------ SELECTED PASSAGE ------

In the “Montana Post” for February 11, 1865, there appeared the following advertisement:

OVERLAND STAGE LINE. Ben. Holladay, Proprietor. Carrying the Great Through Mail between the Atlantic and Pacific States. ----- This line is now running in connection with the daily coaches between Atchison, Kansas & Placerville, Cal.

Tri-weekly Coaches between Salt Lake City and Walla Walla, via Boise City, West Bannack, and Tri-weekly Coaches between Great Salt Lake City and Virginia City, Montana, via Bannack City.

Carrying the U. S. Mail, Passengers, and Express Matter.

Also tri-weekly coaches between Virginia City and Bannack City.

Coaches for Great Salt Lake City and Bannack City leave Virginia City every Tuesday, Thursday, and Sunday Morning, connecting at Fort Hall; and coaches to Boise and Walla Walla, and at Great Salt Lake City, with the daily lines to the Atlantic States, Nevada, and California.

Express matter carried in charge of competent and trustworthy messengers.

For further particulars apply at office. Nat Stein, Agent, Virginia City, Montana Territory.

Footnote 25:

A large advance over the capabilities of the old Mackinaw boats may be seen recorded in the log of a Missouri River Steamboat:

“Fort Benton, July 14, 1866.

“First trip of steamer Deer Lodge, Captain Lawrence Ohlman, Clerk H. A. Dohrman, Engineer S. G. Hill.

“Left St. Louis March 20, at 6½ o’clock p. m., for Fort Benton, lost 12 days by ice, and arrived at Fort Union May 1, where we laid 4 hours and then started on our way up the river. Reached Fort Benton May 18, at 4½ p. m. Discharged 200 tons of freight, and started on return to St. Louis May 21, and arrived there June 3, having made the trip down in 13 days and 15 hours.

------

* **WORK INSTRUCTIONS**
• a. Summarize the frontier transport passage in two sentences.
• b. Extend the frontier transport passage, beginning right after its final sentence in the steamboat log.
The lines that come next are drawn from a separate source.

------ GIVEN MATERIAL ------

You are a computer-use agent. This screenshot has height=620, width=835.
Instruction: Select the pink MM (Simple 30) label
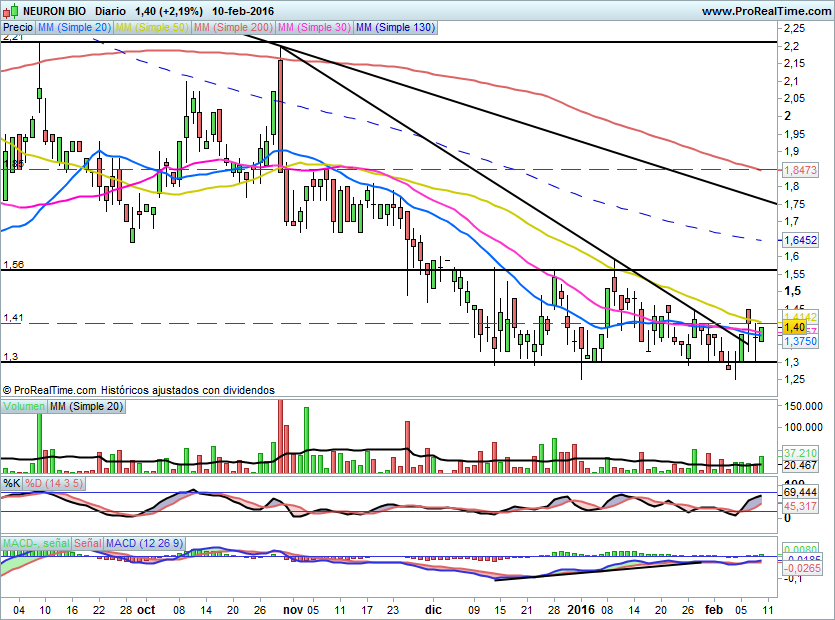[x=314, y=28]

------

* **EXPECTED RESPONSES**
• a. An 1865 "Montana Post" advertisement for Ben Holladay's Overland Stage Line lists mail, passenger, and express service, including tri-weekly coaches linking Virginia City, Bannack City, Great Salt Lake City, Boise, and Walla Walla, with connections to daily lines to the Atlantic States, Nevada, and California. A footnote then quotes the log of the steamer Deer Lodge, which left St. Louis on March 20, reached Fort Benton on May 18, discharged 200 tons of freight, and made the return trip to St. Louis in 13 days and 15 hours.

• b.
“Trip No. 2. Left St. Louis for Fort Benton Wednesday, June 6, at 6½ p. m., with 210 tons of freight, 60 tons for Randall, Rice, and Sully, 150 tons for Benton. Running time from St. Louis to Fort Sully 16 days; to Fort Rice 21 days; to Fort Union 27 days and 6 hours; to Milk River 29½ days; to the mouth of Judith, or Camp Cook, 35 days 10 hours. Discharged 147 tons of freight and laid there 12 hours, and started again for Benton. Passed Drowned Man’s Rapids in 2½ minutes without laying a line or working a full head of steam. Laid up at Eagle Creek 3 hours, and arrived at Fort Benton July 13, at 4 p. m. Time from St. Louis 36 days and 21 hours.

“The round trip from Benton to St. Louis in 53 days and 12 hours, without setting a spar or rubbing the bottom.” (The “Montana Post.”)

Footnote 26:

In the sixties the price of wheat was at times so low in Iowa that farmers could not pay their taxes. Many men engaged in freighting flour and bacon from Iowa to Denver, Colorado, via Council Bluffs and the route up the Platte valley, then a part of the buffalo range and a favorite hunting-ground of the Sioux and Pawnees. The father of the writer made such a trading-trip in 1860.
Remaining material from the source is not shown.